• Problem to solve: Please convert everything from the first line down to and including the line containing "click(1263, 316)" into a numbered list, leaving out any blank lines.

[Start Data excerpts]

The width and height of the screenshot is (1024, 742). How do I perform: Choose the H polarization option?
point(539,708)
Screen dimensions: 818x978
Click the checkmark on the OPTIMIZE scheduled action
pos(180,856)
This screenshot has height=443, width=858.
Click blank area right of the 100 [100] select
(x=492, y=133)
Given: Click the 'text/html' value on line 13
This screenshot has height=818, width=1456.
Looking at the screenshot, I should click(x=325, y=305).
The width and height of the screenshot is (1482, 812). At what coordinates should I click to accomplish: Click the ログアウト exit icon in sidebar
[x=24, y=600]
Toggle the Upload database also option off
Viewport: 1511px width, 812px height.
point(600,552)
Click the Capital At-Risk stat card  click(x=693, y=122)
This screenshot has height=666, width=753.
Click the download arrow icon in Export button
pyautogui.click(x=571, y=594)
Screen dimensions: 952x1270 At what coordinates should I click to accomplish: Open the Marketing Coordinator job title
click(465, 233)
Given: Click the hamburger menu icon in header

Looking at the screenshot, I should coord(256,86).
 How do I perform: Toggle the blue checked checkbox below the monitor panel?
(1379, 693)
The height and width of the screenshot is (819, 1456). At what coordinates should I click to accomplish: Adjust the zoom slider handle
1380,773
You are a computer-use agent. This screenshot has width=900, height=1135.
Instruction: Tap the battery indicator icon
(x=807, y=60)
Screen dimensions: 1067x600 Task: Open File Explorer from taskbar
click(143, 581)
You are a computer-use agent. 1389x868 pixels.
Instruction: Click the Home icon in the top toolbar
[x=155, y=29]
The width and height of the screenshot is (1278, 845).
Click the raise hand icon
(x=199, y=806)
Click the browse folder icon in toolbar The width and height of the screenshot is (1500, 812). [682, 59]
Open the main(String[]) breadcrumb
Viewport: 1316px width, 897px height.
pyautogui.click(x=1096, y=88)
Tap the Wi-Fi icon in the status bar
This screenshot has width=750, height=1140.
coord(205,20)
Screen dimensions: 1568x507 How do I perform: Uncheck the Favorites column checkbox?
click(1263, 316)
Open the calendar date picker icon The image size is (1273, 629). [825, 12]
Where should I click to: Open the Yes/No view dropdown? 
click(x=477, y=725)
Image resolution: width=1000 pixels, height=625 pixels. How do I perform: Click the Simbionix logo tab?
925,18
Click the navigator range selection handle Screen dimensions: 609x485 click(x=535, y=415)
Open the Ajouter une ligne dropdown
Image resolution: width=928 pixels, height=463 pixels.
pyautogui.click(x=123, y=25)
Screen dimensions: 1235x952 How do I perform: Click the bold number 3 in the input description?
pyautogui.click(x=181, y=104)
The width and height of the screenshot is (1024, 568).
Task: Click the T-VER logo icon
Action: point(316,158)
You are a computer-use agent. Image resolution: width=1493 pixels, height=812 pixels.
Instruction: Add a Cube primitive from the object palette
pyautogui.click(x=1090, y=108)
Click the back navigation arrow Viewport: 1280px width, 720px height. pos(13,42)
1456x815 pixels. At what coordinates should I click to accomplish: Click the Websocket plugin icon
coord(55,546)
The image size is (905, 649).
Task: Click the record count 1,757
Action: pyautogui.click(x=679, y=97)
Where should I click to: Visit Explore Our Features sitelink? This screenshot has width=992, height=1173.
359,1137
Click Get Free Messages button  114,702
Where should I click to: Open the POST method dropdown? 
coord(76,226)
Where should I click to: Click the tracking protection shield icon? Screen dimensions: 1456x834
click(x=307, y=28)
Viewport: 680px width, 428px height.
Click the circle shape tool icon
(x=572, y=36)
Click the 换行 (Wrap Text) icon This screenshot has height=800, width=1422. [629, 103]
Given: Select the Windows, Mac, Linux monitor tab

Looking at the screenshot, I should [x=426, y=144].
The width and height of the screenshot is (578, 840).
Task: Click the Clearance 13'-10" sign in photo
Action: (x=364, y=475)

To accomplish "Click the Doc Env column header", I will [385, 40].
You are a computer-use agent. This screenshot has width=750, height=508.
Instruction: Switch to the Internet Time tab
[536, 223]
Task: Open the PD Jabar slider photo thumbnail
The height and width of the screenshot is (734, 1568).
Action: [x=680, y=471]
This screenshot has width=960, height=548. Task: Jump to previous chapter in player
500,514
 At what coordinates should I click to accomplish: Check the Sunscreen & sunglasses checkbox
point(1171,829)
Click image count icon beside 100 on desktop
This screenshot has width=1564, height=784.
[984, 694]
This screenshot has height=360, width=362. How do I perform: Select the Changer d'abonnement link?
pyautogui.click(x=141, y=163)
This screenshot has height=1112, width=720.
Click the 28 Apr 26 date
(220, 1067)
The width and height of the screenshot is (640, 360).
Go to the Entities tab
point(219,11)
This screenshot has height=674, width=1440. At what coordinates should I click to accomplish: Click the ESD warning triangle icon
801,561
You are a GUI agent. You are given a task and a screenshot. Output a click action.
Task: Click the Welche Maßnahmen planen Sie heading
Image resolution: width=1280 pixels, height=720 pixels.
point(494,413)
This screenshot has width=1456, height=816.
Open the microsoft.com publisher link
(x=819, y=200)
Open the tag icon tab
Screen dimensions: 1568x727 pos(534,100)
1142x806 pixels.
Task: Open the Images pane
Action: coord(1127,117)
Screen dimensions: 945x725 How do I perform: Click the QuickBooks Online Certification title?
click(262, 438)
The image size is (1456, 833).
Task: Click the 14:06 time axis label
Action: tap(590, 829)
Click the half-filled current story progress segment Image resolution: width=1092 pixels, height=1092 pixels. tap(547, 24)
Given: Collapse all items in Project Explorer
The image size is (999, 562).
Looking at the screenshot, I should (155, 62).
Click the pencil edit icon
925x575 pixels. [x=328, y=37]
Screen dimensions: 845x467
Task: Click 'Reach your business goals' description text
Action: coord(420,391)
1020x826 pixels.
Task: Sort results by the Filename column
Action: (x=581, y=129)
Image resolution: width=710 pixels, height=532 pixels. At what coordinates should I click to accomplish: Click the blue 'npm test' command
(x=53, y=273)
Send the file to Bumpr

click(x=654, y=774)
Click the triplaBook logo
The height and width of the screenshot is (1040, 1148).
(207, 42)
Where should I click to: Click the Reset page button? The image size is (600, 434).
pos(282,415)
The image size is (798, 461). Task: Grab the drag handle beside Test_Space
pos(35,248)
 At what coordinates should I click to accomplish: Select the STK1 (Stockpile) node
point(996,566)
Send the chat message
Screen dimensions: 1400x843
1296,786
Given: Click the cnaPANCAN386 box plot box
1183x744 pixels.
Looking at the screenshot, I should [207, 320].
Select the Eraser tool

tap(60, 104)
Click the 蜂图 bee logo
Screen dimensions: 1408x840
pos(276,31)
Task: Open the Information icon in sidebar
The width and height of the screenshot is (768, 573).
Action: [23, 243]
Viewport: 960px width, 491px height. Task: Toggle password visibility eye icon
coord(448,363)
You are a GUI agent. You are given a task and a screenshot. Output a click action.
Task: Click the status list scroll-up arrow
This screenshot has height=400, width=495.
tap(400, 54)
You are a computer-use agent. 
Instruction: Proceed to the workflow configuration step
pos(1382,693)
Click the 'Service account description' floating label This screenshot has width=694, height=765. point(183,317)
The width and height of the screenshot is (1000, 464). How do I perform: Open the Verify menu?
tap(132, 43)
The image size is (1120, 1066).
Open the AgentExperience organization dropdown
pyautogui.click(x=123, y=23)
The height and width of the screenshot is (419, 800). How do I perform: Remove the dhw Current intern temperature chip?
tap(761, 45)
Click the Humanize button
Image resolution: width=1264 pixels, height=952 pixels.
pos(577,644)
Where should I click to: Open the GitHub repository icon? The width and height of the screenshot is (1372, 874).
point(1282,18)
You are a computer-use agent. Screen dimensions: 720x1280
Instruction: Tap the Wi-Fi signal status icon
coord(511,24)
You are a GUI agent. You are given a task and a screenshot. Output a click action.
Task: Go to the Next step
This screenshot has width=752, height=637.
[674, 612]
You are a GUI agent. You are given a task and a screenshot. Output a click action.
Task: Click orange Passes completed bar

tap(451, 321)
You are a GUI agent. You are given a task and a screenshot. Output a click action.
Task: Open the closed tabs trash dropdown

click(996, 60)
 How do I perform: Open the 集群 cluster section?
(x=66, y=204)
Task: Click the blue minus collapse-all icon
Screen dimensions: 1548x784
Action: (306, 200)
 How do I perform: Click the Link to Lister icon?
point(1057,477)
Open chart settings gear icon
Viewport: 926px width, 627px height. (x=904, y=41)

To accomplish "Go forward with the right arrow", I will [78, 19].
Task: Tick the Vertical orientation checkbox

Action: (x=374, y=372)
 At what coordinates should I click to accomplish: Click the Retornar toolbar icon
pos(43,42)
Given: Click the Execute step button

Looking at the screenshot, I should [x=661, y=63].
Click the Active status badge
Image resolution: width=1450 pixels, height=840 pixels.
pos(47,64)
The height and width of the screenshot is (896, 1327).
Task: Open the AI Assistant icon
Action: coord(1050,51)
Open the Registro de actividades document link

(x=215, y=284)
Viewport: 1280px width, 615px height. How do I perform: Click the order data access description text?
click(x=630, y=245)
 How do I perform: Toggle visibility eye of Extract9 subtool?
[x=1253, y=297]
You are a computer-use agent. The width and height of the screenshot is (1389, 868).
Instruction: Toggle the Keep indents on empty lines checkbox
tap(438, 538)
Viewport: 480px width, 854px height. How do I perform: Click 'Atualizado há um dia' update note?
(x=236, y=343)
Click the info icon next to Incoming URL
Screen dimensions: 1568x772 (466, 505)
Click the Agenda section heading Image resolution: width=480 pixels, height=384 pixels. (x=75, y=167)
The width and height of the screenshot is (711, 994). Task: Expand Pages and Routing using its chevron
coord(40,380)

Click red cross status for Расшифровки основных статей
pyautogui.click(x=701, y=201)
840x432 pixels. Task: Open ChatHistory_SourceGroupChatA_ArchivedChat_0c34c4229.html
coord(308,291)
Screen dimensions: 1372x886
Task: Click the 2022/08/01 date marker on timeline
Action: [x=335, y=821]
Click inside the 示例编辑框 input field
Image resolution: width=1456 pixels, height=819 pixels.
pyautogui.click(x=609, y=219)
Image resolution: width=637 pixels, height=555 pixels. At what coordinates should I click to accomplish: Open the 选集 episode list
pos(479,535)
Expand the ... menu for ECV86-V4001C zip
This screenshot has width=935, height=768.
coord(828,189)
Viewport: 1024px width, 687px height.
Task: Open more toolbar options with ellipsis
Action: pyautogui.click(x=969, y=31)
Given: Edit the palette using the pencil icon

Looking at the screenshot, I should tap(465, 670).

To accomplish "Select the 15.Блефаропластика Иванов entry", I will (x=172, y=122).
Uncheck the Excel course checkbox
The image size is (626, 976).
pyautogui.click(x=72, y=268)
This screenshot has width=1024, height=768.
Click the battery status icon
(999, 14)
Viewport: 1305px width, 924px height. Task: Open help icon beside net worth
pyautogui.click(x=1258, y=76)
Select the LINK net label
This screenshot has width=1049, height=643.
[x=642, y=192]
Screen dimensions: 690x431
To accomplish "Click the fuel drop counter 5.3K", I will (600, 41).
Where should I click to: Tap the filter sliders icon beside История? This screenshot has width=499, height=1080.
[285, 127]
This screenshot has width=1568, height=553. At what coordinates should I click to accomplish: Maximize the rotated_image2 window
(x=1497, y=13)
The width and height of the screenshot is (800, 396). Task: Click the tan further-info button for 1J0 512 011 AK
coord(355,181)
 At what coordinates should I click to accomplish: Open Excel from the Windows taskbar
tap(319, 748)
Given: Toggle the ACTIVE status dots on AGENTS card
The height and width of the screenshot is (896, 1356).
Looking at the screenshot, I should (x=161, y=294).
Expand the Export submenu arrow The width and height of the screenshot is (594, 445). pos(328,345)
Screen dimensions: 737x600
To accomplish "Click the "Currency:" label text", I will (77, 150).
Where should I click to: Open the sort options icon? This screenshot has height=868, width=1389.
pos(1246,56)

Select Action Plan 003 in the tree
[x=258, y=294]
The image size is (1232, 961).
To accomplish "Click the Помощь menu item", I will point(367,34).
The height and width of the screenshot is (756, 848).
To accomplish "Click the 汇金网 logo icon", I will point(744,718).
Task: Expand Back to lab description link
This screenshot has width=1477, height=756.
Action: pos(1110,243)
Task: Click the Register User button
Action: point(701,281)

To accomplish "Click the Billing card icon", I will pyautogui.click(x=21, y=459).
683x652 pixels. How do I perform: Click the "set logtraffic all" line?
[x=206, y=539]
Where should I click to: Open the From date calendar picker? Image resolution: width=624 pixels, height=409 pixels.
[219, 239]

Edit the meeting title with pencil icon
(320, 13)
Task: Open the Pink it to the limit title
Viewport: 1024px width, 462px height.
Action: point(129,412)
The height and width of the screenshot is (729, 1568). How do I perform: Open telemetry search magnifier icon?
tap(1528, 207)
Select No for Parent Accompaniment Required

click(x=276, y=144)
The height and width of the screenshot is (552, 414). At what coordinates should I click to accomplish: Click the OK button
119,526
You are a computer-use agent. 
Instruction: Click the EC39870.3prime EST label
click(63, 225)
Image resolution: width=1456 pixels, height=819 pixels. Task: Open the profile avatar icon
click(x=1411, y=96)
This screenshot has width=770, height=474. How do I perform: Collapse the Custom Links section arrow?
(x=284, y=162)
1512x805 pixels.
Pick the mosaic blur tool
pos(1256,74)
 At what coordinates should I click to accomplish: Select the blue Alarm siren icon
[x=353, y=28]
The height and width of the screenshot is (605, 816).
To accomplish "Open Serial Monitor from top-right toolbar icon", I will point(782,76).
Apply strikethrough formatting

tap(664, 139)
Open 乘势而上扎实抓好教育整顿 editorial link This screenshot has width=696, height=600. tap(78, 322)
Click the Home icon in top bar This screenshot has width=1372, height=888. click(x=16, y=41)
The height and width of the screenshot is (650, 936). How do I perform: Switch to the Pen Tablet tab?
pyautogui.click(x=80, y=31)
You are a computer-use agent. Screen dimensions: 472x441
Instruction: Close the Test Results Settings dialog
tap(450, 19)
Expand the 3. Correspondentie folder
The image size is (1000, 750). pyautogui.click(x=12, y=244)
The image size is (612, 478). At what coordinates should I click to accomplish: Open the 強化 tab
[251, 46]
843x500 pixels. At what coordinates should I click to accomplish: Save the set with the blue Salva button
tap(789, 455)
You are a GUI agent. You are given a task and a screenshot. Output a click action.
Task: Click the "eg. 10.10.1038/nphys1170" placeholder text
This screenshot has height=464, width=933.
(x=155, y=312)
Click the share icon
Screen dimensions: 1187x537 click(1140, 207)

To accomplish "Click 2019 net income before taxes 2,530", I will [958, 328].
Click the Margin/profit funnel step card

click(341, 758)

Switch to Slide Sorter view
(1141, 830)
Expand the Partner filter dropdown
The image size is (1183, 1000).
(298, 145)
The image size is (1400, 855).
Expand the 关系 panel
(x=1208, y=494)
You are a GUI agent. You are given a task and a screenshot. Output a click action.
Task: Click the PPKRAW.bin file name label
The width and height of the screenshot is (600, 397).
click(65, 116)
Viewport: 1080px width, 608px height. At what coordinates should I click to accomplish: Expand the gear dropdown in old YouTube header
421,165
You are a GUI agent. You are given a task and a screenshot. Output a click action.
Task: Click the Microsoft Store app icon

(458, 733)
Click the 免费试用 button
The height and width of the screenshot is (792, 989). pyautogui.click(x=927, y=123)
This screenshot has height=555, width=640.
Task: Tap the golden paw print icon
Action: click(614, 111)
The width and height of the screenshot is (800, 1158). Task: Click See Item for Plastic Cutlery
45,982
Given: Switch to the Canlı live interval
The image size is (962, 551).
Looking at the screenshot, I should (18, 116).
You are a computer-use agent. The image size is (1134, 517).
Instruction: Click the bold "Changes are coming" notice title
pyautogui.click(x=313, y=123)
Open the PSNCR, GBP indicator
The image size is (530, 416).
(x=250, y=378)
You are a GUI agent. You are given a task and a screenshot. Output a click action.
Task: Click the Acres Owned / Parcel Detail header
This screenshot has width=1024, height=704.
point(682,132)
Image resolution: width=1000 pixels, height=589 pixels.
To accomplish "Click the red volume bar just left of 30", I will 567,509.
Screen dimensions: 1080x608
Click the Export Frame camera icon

[End Data excerpts]

• Answer for this exercise:
1. The width and height of the screenshot is (1024, 742). How do I perform: Choose the H polarization option?
2. point(539,708)
3. Screen dimensions: 818x978
4. Click the checkmark on the OPTIMIZE scheduled action
5. pos(180,856)
6. This screenshot has height=443, width=858.
7. Click blank area right of the 100 [100] select
8. (x=492, y=133)
9. Given: Click the 'text/html' value on line 13
10. This screenshot has height=818, width=1456.
11. Looking at the screenshot, I should click(x=325, y=305).
12. The width and height of the screenshot is (1482, 812). At what coordinates should I click to accomplish: Click the ログアウト exit icon in sidebar
13. [x=24, y=600]
14. Toggle the Upload database also option off
15. Viewport: 1511px width, 812px height.
16. point(600,552)
17. Click the Capital At-Risk stat card  click(x=693, y=122)
18. This screenshot has height=666, width=753.
19. Click the download arrow icon in Export button
20. pyautogui.click(x=571, y=594)
21. Screen dimensions: 952x1270 At what coordinates should I click to accomplish: Open the Marketing Coordinator job title
22. click(465, 233)
23. Given: Click the hamburger menu icon in header
24. Looking at the screenshot, I should coord(256,86).
25.  How do I perform: Toggle the blue checked checkbox below the monitor panel?
26. (1379, 693)
27. The height and width of the screenshot is (819, 1456). At what coordinates should I click to accomplish: Adjust the zoom slider handle
28. 1380,773
29. You are a computer-use agent. This screenshot has width=900, height=1135.
30. Instruction: Tap the battery indicator icon
31. (x=807, y=60)
32. Screen dimensions: 1067x600 Task: Open File Explorer from taskbar
33. click(143, 581)
34. You are a computer-use agent. 1389x868 pixels.
35. Instruction: Click the Home icon in the top toolbar
36. [x=155, y=29]
37. The width and height of the screenshot is (1278, 845).
38. Click the raise hand icon
39. (x=199, y=806)
40. Click the browse folder icon in toolbar The width and height of the screenshot is (1500, 812). [682, 59]
41. Open the main(String[]) breadcrumb
42. Viewport: 1316px width, 897px height.
43. pyautogui.click(x=1096, y=88)
44. Tap the Wi-Fi icon in the status bar
45. This screenshot has width=750, height=1140.
46. coord(205,20)
47. Screen dimensions: 1568x507 How do I perform: Uncheck the Favorites column checkbox?
48. click(1263, 316)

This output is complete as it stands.